The United States flexed new muscle in Asia Thursday with pledges to counter China’s expansion in a contested sea and set up a second summit with the leader of North Korea, which Washington regards as a military threat to Western allies.
“We all agree that empire and aggression have no place in the Indo-Pacific,” U.S. Vice President Mike Pence told the U.S.-Association of Southeast Asian Nations (ASEAN) summit in Singapore.
U.S.-North Korea summit in 2019?
In a meeting after the summit with South Korean President Moon Jae-in, Pence said U.S. President Donald Trump would meet reclusive North Korean leader Kim Jong-un for a second time after January 1. The pair met in June after more than a year of missile tests by the authoritarian government of Pyongyang and thunderous criticism from Washington.
“One thing President Moon did tell me that he believed, as President Trump believes, is that Chairman Kim wants to do something very significant here,” Pence told reporters in response to a question from VOA Thursday.
South China Sea dispute
Pence is attending the ASEAN 2018 Summit, an annual gathering by heads of state from 10 Southeast Asian countries. Members Brunei, Malaysia, the Philippines and Vietnam claim parts of the South China Sea – a waterway contested by Beijing, which has landfilled and militarized islets over the past decade.
Pence said Thursday he would discuss this week “steps” with Southeast Asian leaders to improve their “security.”
His comments on the South China Sea were likely aimed at reassuring Southeast Asian countries that it would keep Beijing in check, said Eduardo Araral, associate professor at the National University of Singapore’s public policy school. China has rattled other claimants by landfilling and militarizing some of the sea’s once uninhabited islands over the past decade.
China has offered loans and aid for infrastructure throughout Southeast Asia – some believe to stop recipient countries from challenging its maritime expansion. Washington probably plans to send more navy ships to the sea to show it’s open to all countries, Araral said. China usually protests those moves.
“Any form or reassurance that the U.S. hasn’t abandoned ASEAN and China is not the only player in town would be a good reassurance,” Araral said. “But how these assurances translate into action could be a touchy issue. I think there’s a gap between the words and the deeds. China doesn’t talk that much, but you see them, boots on the ground.”
Chinese Premier Li Keqiang also raised the maritime issue at the November 11-15 summit and side events. China and ASEAN are preparing a code of conduct aimed at avoiding mishaps at sea, he said. But Li surprised some when he said earlier in the week the code would take another three years, not just one as expected after the 2017 summit, to finalize.
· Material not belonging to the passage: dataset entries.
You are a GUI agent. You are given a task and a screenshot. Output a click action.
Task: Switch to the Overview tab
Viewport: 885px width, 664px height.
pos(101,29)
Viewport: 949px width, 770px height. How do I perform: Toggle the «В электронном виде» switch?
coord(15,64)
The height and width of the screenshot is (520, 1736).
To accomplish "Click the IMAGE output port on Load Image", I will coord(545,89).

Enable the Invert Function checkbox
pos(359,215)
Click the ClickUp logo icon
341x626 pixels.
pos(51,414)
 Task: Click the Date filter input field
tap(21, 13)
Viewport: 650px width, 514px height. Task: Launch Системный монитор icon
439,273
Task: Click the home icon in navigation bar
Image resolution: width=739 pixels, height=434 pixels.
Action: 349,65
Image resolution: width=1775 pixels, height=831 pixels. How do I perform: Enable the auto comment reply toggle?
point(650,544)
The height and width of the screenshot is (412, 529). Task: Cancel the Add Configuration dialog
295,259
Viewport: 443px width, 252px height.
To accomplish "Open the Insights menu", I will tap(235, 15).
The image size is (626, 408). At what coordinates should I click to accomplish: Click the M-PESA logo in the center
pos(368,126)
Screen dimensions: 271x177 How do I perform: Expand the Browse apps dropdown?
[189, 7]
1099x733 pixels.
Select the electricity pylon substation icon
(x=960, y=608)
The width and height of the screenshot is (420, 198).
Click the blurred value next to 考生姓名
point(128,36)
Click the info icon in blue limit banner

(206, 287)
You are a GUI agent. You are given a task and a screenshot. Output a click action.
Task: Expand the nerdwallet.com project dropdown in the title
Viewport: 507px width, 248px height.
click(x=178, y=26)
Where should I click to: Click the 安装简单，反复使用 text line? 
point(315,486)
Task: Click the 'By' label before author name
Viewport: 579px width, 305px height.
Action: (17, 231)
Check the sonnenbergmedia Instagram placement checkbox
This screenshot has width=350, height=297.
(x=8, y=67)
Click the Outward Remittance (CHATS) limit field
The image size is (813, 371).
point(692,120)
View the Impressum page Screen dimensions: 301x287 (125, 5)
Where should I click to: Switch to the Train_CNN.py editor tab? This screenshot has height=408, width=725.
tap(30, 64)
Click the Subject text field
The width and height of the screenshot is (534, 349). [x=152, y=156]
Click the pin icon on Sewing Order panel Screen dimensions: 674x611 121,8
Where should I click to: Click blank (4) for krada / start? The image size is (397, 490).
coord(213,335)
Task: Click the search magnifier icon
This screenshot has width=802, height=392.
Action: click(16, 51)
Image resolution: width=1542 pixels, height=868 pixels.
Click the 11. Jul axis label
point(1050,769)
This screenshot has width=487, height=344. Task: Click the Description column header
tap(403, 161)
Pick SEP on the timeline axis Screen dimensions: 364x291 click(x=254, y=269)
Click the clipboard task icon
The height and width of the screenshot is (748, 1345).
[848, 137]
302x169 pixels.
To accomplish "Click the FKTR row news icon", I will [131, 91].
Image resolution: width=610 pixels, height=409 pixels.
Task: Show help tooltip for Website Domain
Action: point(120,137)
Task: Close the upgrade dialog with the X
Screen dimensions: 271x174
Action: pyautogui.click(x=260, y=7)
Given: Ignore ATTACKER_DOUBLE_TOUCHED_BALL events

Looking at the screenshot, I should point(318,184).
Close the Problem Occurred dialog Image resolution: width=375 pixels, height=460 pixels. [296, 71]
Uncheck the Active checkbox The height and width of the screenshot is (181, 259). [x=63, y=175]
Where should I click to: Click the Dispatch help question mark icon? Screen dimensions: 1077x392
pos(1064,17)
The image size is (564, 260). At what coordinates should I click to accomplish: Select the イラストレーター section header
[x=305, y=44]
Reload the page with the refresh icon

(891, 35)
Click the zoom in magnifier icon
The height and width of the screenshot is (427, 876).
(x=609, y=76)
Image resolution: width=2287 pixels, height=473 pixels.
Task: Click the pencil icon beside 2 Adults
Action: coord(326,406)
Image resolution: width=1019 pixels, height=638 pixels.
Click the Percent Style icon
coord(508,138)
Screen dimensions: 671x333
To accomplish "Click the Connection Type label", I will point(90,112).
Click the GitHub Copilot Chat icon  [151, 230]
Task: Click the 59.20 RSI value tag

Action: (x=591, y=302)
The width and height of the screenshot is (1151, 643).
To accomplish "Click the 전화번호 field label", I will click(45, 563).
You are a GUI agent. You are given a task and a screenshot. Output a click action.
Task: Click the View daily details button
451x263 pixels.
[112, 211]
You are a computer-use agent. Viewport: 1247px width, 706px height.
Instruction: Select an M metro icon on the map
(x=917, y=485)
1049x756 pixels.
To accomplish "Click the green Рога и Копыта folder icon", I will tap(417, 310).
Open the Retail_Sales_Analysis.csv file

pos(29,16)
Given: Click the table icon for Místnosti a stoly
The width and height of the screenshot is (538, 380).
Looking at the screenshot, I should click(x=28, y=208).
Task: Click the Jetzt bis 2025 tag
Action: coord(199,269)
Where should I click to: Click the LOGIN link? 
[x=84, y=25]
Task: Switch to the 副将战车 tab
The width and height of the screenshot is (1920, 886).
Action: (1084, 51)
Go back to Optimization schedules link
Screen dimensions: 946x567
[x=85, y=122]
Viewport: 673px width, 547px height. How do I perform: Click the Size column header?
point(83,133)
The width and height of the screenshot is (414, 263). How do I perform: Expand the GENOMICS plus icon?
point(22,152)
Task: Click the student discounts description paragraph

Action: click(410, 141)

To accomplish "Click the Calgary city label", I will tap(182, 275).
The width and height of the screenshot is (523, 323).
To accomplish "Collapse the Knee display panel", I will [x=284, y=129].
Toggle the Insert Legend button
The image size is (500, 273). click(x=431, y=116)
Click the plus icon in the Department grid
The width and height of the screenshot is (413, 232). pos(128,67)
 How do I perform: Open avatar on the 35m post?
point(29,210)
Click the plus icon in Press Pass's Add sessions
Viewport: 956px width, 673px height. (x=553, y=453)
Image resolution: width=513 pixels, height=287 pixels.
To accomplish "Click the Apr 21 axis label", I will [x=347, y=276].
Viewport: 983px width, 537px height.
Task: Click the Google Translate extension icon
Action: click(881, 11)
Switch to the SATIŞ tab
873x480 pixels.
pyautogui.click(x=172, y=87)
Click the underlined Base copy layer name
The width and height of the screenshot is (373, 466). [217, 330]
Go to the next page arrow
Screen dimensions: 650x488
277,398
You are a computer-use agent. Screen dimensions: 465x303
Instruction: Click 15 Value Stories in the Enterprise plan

“Given the impact of the South China Sea issue on the smooth development of relations between China and some ASEAN countries, we all made active efforts to overcome this potential hindrance,” Li said at the China-ASEAN summit, as quoted by Beijing’s official Xinhua News Agency.
Playing to Southeast Asia’s quest for stronger external trade links – an area Pence said little about this week – Li expressed support for the Regional Comprehensive Economic Partnership, a trade liberalization pact led by ASEAN. The deal that includes economic powerhouses China and India would cover one-third of the world GDP. The U.S. government opposes multi-country trade deals.
“We look forward to the early and substantive conclusion of negotiations on the Regional Comprehensive Economic Partnership that contributes to the building of more robust and effective supply and value chains in the region,” Li said.
Russian President Vladimir Putin is leading a delegation to the ASEAN summit this week to vie with other powers for business opportunities in fast-growing Southeast Asia as his homeland’s fuel-reliant economy struggles.
“I think he’s trying to push Russian business around the region,” said Song Seng Wun, economist in the private banking unit of CIMB in Singapore. “So he’s certainly seeing opportunities. And the Japanese are pushing business, the Chinese are pushing business. Global growth may be slow, but this region is still looking to expand by a fairly decent pace.”
The world economy grew 3.15 percent last year. ASEAN countries grew at an average 4.8 percent.
Putin described as “useful” his delegation’s role in a summit investment forum, according to the Russian news agency TASS. Russian technology might find a market in Southeast Asia, Song said.
Russia-ASEAN trade grew 35 percent in 2017. Putin “envisages” nearly 60 joint projects in Southeast Asia under a “roadmap of business cooperation,” TASS said.